> [読む抜粋]:
******

8種制限(全76問中67問目)

No.67

宅地建物取引業者Aが、自ら売主となり、宅地建物取引業者でない買主との間で締結した宅地の売買契約について、買主が宅地建物取引業法第37条の2の規定に基づき売買契約の解除(以下この問において「クーリング・オフ」という。)をする場合に関する次の記述のうち、正しいものはどれか。
平成15年試験 問39
  1. 買主Bは、20区画の宅地を販売するテント張りの案内所において、買受けを申し込み、契約を締結して、手付金を支払った。Bは、Aからクーリング・オフについて書面で告げられていなくても、その翌日に契約の解除をすることができる。
  2. 買主Cは、喫茶店で買受けの申込みをした際に、Aからクーリング・オフについて書面で告げられ、その4日後にAの事務所で契約を締結した場合、契約締結日から起算して8日が経過するまでは契約の解除をすることができる。
  3. 買主Dは、ホテルのロビーで買受けの申込みをし、翌日、Aの事務所で契約を締結した際に手付金を支払った。その3日後、Dから、クーリング・オフの書面が送付されてきた場合、Aは、契約の解除に伴う損害額と手付金を相殺することができる。
  4. 買主Eは、自ら指定したレストランで買受けの申込みをし、翌日、Aの事務所で契約を締結した際に代金の全部を支払った。その6日後、Eは、宅地の引渡しを受ける前にクーリング・オフの書面を送付したが、Aは、代金の全部が支払われていることを理由に契約の解除を拒むことができる。

******

> [解くべき問題]:
上のクーリング・オフに関する試験問題の文章を、最後の文の次から書き続けてください。

> [利用できるデータ]:
******

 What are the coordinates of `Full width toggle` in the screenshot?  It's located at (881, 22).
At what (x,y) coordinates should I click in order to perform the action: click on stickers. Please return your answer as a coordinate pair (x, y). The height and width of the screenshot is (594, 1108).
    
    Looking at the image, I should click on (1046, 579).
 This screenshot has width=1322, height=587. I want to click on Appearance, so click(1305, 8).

******

> [正しい答え]:
正解 1

問題難易度
肢169.1%
肢214.9%
肢32.7%
肢413.3%

解説

  1. [正しい]。本肢のテント張りの案内所のように、契約・申込みを行う案内所であっても土地に定着していない案内所についてはクーリング・オフの適用があります(宅建業法規則16条の5第1号ロ)。クーリング・オフの権利を失うのは、その旨を記載した書面で告げられた日から8日を経過したときですが、本肢は当該書面を受け取っていないのでクーリング・オフの起算日が開始されていないことになります。よって、買受け申込みの翌日にクーリング・オフの権利を行使して契約解除をすることができます。
    当該宅地建物取引業者が一団の宅地建物の分譲を案内所(土地に定着する建物内に設けられるものに限る。ニにおいて同じ。)を設置して行う場合にあつては、その案内所
    届出をすべき場所として、宅地建物取引業者が10区画以上の一団の宅地又は10戸以上の一団の建物の分譲(以下この問において「一団の宅地建物の分譲」という。)をする場合に設置する案内所が定められているが、当該案内所が土地に定着する建物内に設けられる場合、クーリング・オフ制度の適用が除外される。R6-39-2
    Bは、Aの仮設テント張りの案内所で買受けの申込みをし、2日後、Aの事務所で契約を締結した上で代金全額を支払った。その5日後、Bが、宅地の引渡しを受ける前に当該契約について解除の書面を送付した場合、Aは代金全額が支払われていることを理由に契約の解除を拒むことができる。R2⑫-39-1
    BがAのモデルルームにおいて買受けの申込みをし、Bの自宅付近の喫茶店で売買契約を締結した場合は、Bは売買契約を解除することができない。H17-41-1
    Aが、法第31条の3第1項の規定により専任の宅地建物取引士を置いて現地案内所を設置している場合に、当該案内所で買受けの申込みをした者は、申込みの日から起算して8日以内であれば、無条件で申込みの撤回をすることができる。H13-43-4
  2. 誤り。喫茶店はクーリング・オフの適用がある場所です。クーリング・オフの権利を失うのは、契約締結日から起算して8日ではなく、クーリング・オフについて書面で告げられられてから8日が経過するまでの間です(宅建業法37条の2第1項1号)。本肢の事例では、クーリング・オフについて書面で告げられたのが契約日の4日前ですから、クーリング・オフできるのは契約日から起算して「8日-4日=4日」以内に限られます。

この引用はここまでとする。